Head to Black Point for sunrise, Brenton State Park for sunset, or Beavertail State Park for either.
You can easily do a Google search to find the sunrise or sunset times, but be sure to arrive early. The best color in the sky often occurs 20 to 30 minutes before sunrise. If you are just showing up at sunrise, you’ll miss the best part of the show.
At sunset, many of the best photos can be taken just after the sun has dipped below the horizon. So don’t pack up your gear and head to the car as soon as the sun sets.
Work away from the sun as well
Excellent light can be found at sunrise and sunset even if you aren’t facing the sun. One morning at Beavertail State Park, the sun wasn’t visible in any of my photos, but the lighting was still ideal. Many of the rocks in the foreground sat in shadows because the sun was still so low, but the sky had a lovely glow to it.
Be flexible with the weather
When photographing the coast, there are options for just about any type of weather. On extremely cloudy, overcast days you may not be able to photograph a sunrise or a sunset, but you can capture moody long exposures of water flowing over rocks. These photos are best taken on cloudy days because there are no distracting shadows or uneven lighting.
Brenton Point State Park is a great spot for an overcast day. There are plenty of interesting rocks here, and they’re easy to find. You can use a neutral density filter to slow down the shutter speed and achieve a blurred water effect. For detailed instructions on this technique you can see my Guide to Long Exposure Landscape Photography.
The photo above was taken at sunrise (although the sun was nowhere to be found). Rain was falling pretty heavily, and this was one of the few photos I was able to take without visible water spots on the lens. The rain picked up and I couldn’t keep the lens dry, so I had to pack up. I would have loved to have a cloudy day without the rain, as I could have spent hours photographing the rocks.
Find foreground interest
If you are photographing the sunrise or sunset, it’s easy to get distracted by the beautiful sky and forget to include something of interest in the foreground. Good foreground subject matter can serve as an excellent anchor to a composition.
Along the coast of Rhode Island you’ll have plenty of rocks or formations in your foreground. You can also use puddles, or in some cases, plants.
Catch lighthouses in action
Rhode Island has plenty of lighthouses that are perfect for photography. The Castle Hill Lighthouse in Newport is my personal favorite, but Point Judith in Narragansett is also popular. The lighthouse at Beavertail State Park is great as well.
If you are photographing a lighthouse, you’ll achieve the best results by snapping a shot when the beacon light is on. Of course, this means you’ll need to photograph at a time when it is dark or foggy.
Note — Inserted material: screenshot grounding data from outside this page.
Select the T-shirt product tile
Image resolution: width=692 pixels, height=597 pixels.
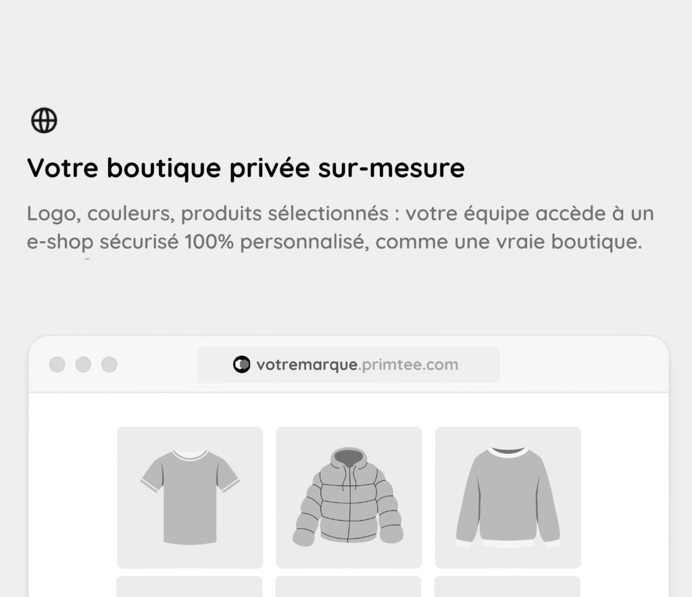tap(190, 497)
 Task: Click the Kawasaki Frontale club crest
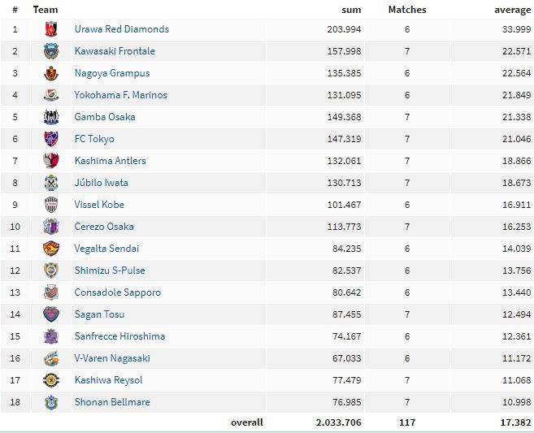51,51
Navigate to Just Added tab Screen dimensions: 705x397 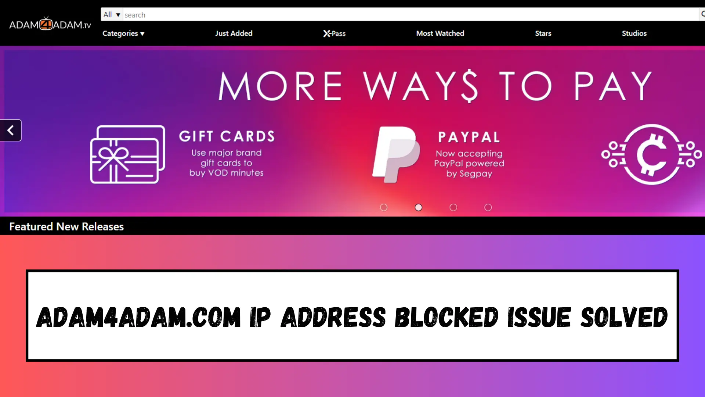pos(234,33)
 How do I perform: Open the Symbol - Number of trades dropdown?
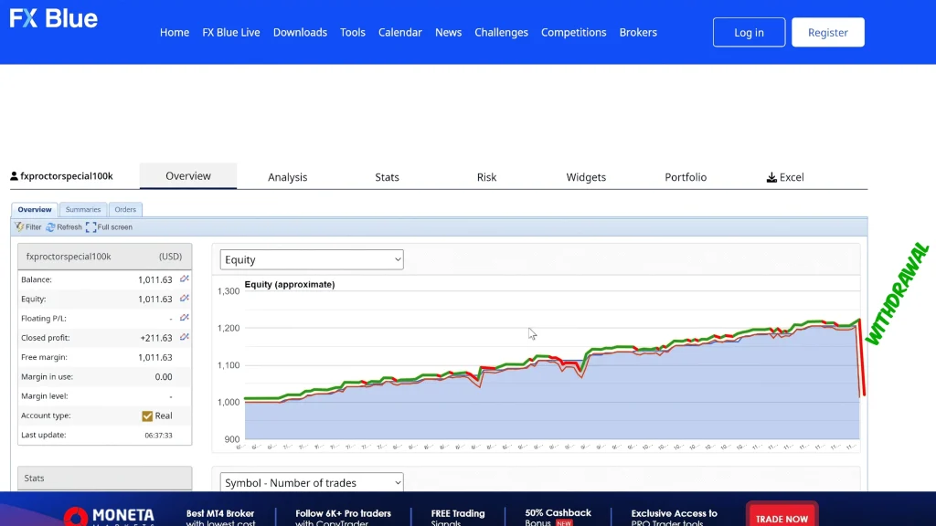tap(312, 482)
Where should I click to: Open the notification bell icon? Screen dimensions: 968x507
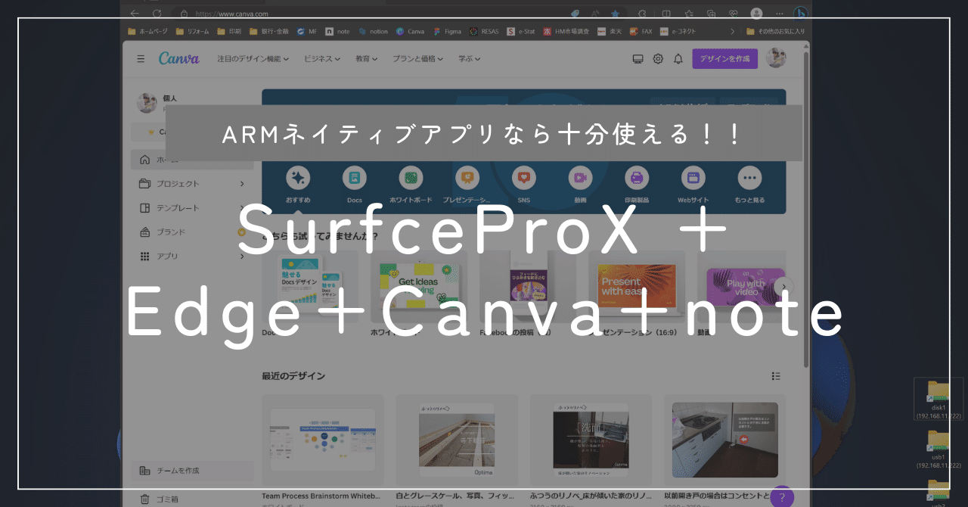[678, 58]
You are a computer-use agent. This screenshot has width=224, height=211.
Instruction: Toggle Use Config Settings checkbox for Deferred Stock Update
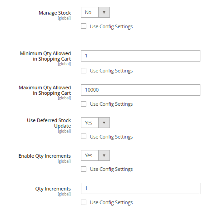pyautogui.click(x=84, y=136)
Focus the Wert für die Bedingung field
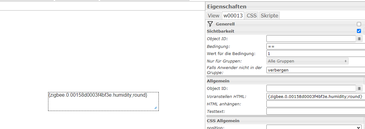Viewport: 365px width, 129px height. pyautogui.click(x=316, y=54)
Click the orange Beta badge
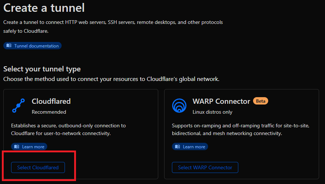Viewport: 325px width, 184px height. pos(260,101)
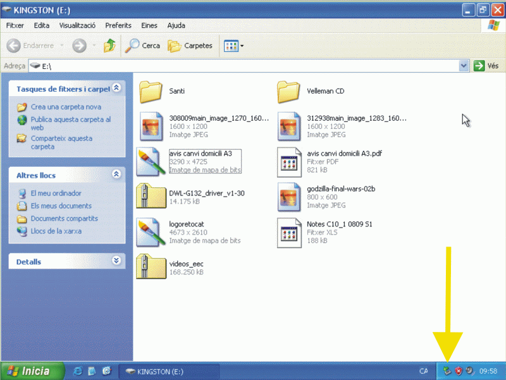Screen dimensions: 506x380
Task: Open the Cerca search tool
Action: coord(142,46)
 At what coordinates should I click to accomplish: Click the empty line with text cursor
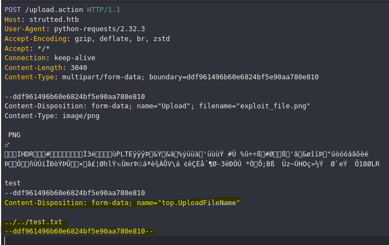194,241
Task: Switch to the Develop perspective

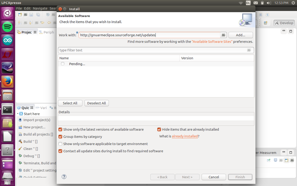Action: click(x=284, y=23)
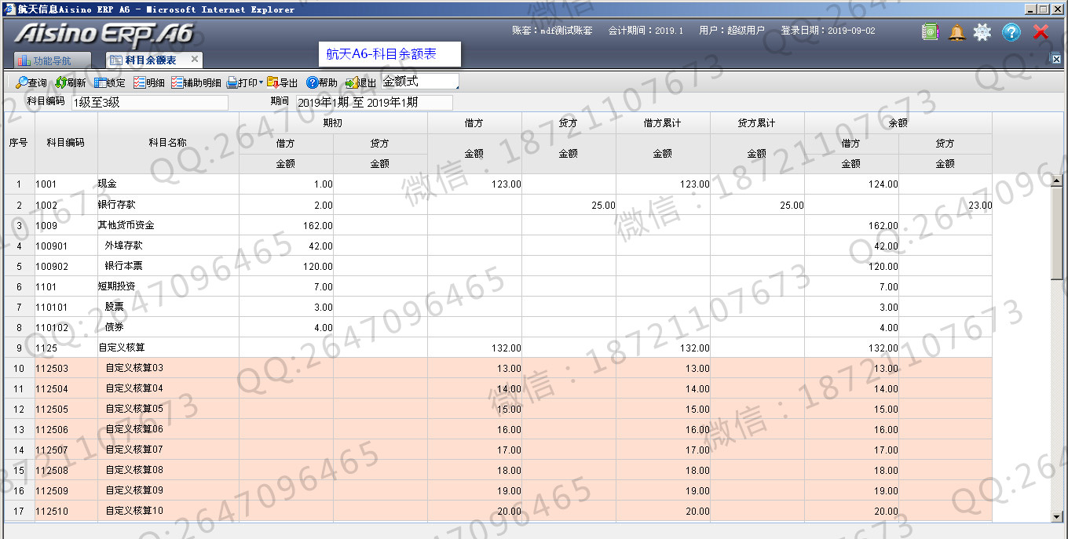Image resolution: width=1068 pixels, height=539 pixels.
Task: Close the 科目余额表 tab
Action: coord(195,60)
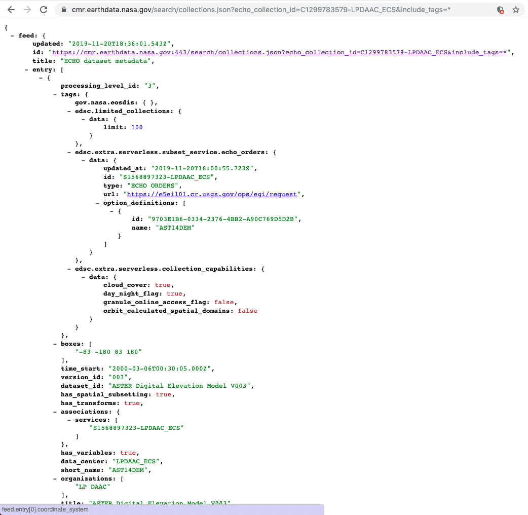The height and width of the screenshot is (515, 528).
Task: View site info via the padlock icon
Action: point(63,10)
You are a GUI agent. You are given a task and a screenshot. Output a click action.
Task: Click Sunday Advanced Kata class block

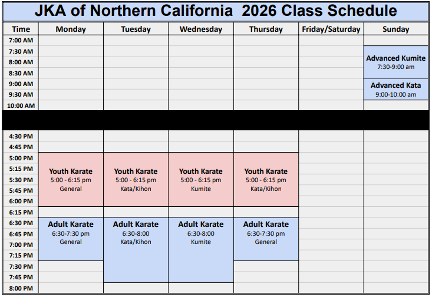tap(395, 90)
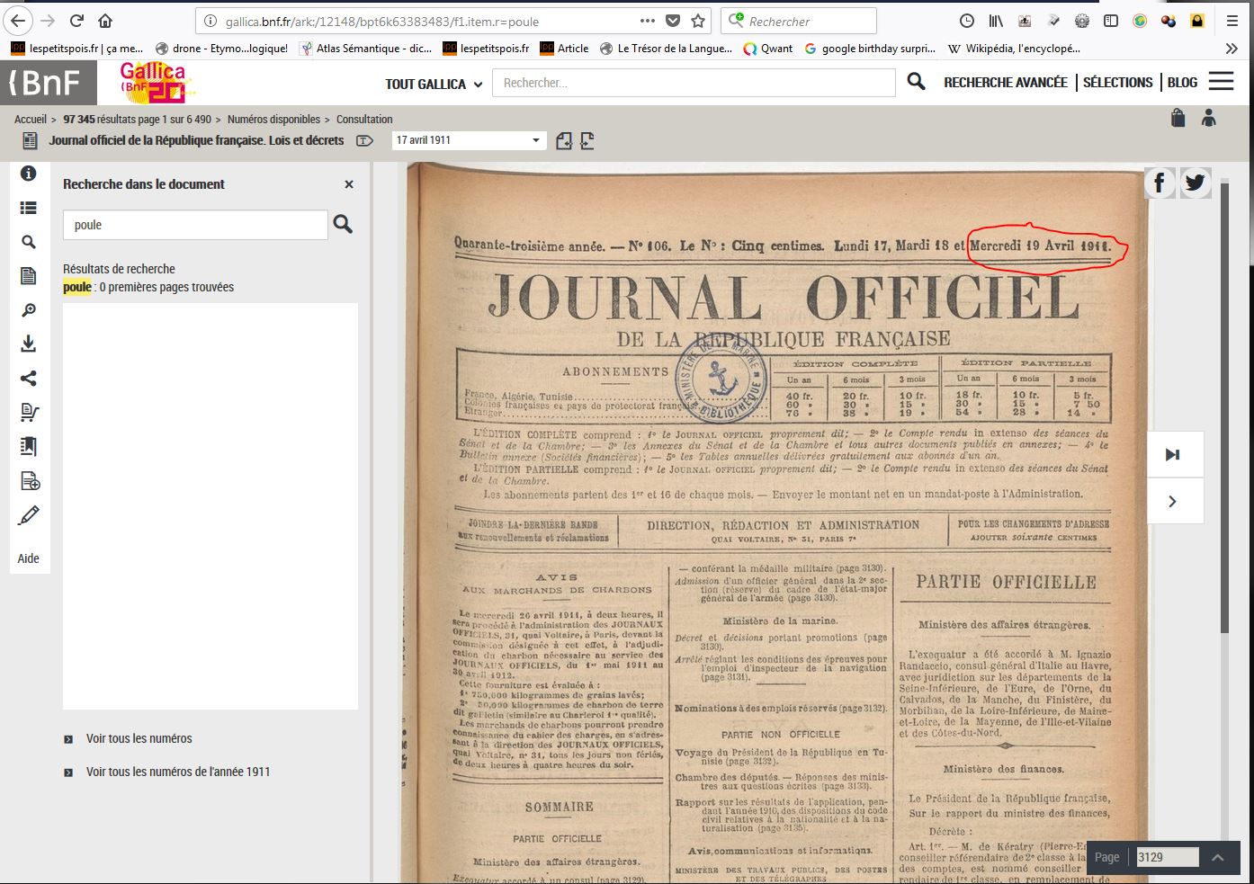Open the Gallica hamburger menu
This screenshot has height=884, width=1254.
click(1221, 82)
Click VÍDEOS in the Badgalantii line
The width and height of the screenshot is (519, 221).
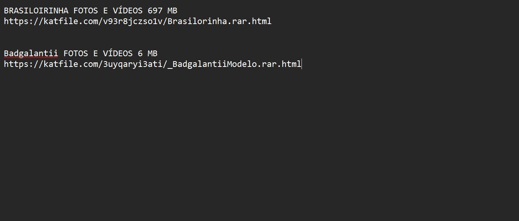point(118,54)
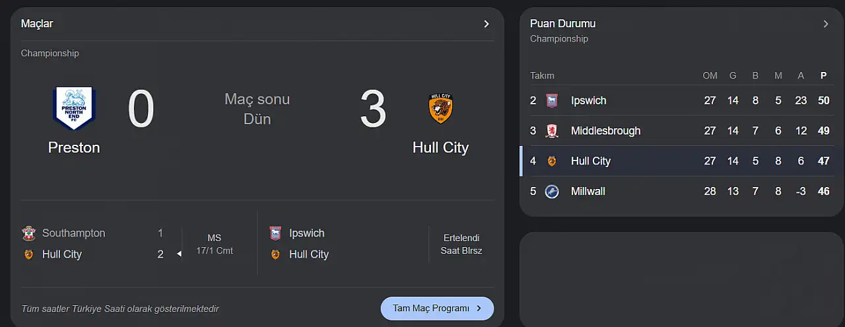Click the Maç sonu status text
Viewport: 845px width, 327px height.
257,100
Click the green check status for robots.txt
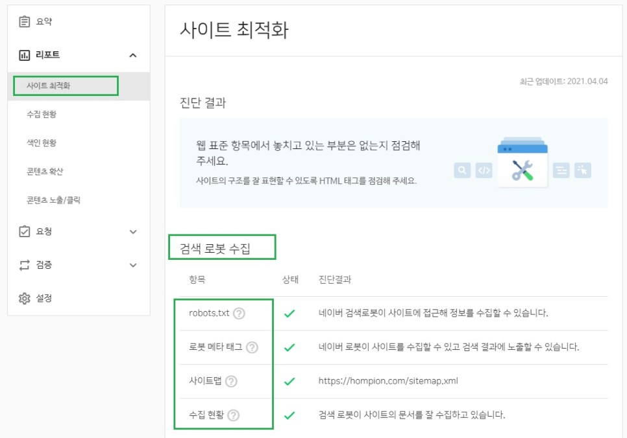 pos(289,314)
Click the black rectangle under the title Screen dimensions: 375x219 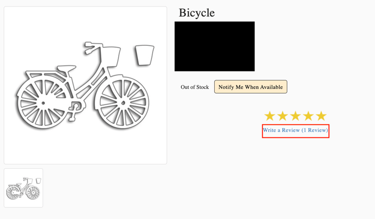[x=214, y=46]
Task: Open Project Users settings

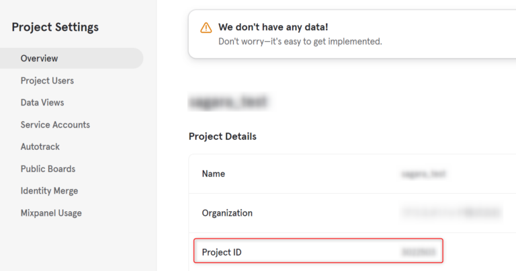Action: [47, 81]
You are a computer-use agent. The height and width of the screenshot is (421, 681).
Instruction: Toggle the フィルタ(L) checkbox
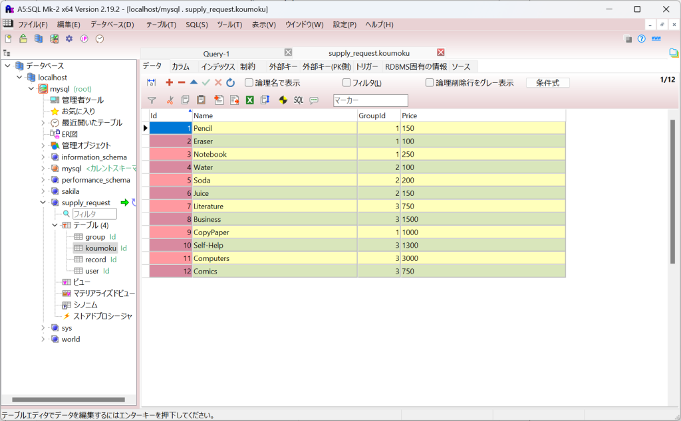pos(346,83)
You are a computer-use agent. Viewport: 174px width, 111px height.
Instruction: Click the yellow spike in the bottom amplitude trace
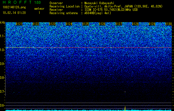click(125, 109)
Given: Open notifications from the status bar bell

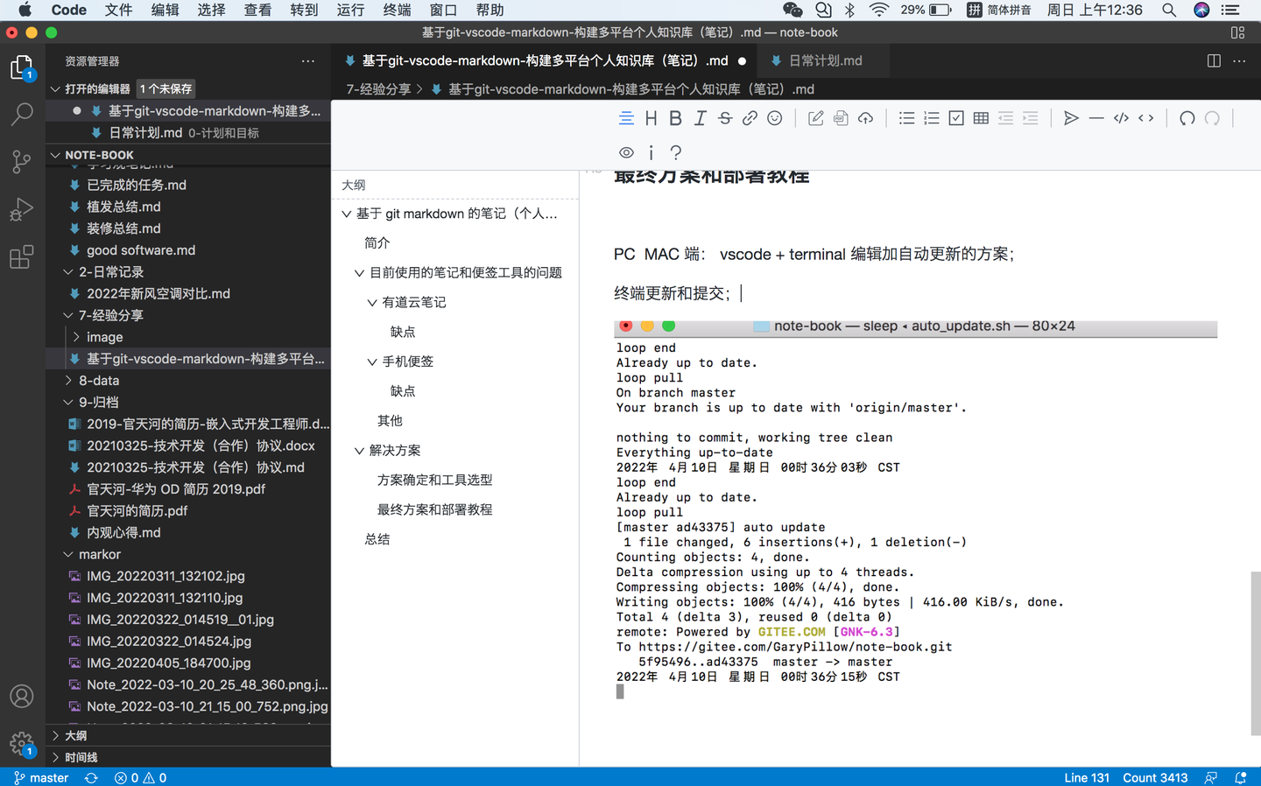Looking at the screenshot, I should coord(1241,777).
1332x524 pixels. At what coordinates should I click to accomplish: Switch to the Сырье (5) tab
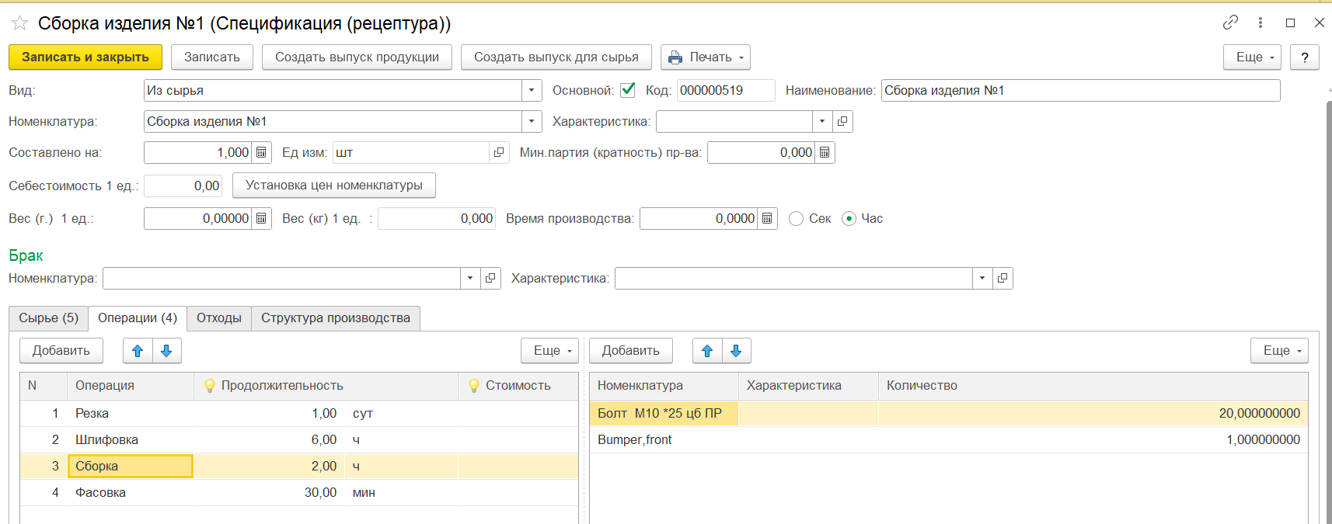click(48, 318)
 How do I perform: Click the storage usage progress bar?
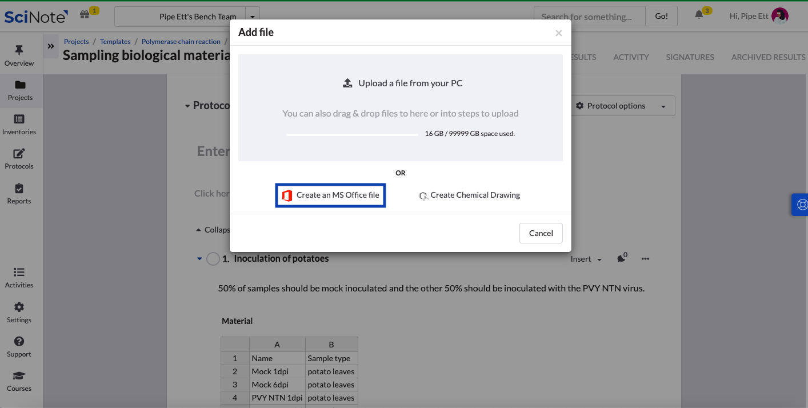tap(351, 134)
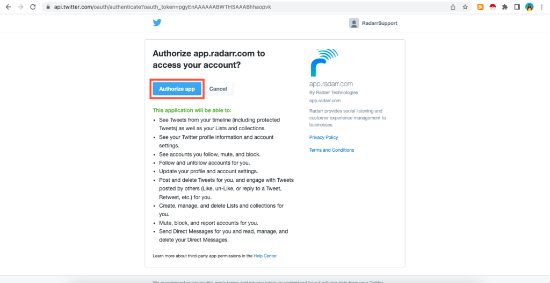Bookmark this page with star icon
Screen dimensions: 550x283
click(465, 7)
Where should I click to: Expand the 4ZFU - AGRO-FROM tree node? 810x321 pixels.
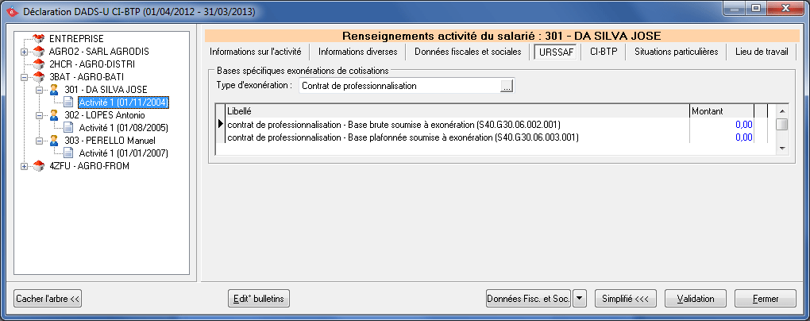pos(24,166)
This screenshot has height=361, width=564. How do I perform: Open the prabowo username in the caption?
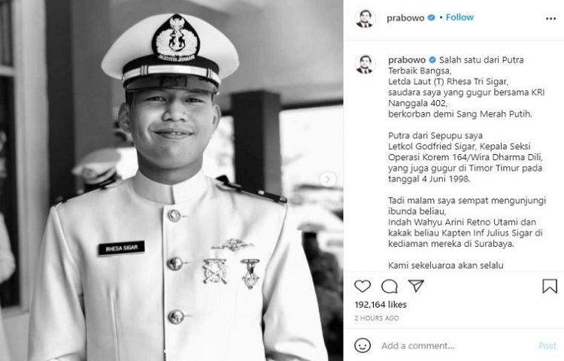coord(407,60)
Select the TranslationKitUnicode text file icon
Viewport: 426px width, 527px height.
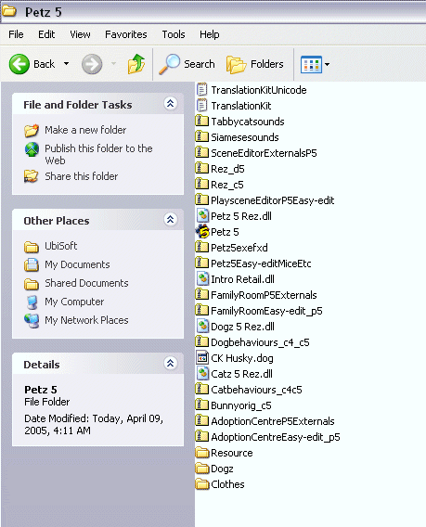click(201, 90)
In some cases, you’ll be limited by the hours of the grounds around the lighthouse. The Point Judith Lighthouse, for example, is typically only open from 8 a.m. to sunset.
I like to head to Castle Hill Lighthouse just after sunset to get some photos with the light showing. To reach the lighthouse, you can park in the marina parking lot and take a short trail until you reach the rocky coast.
The light will pulse on and off, so you’ll want to time your photo to capture the shot while the light is on.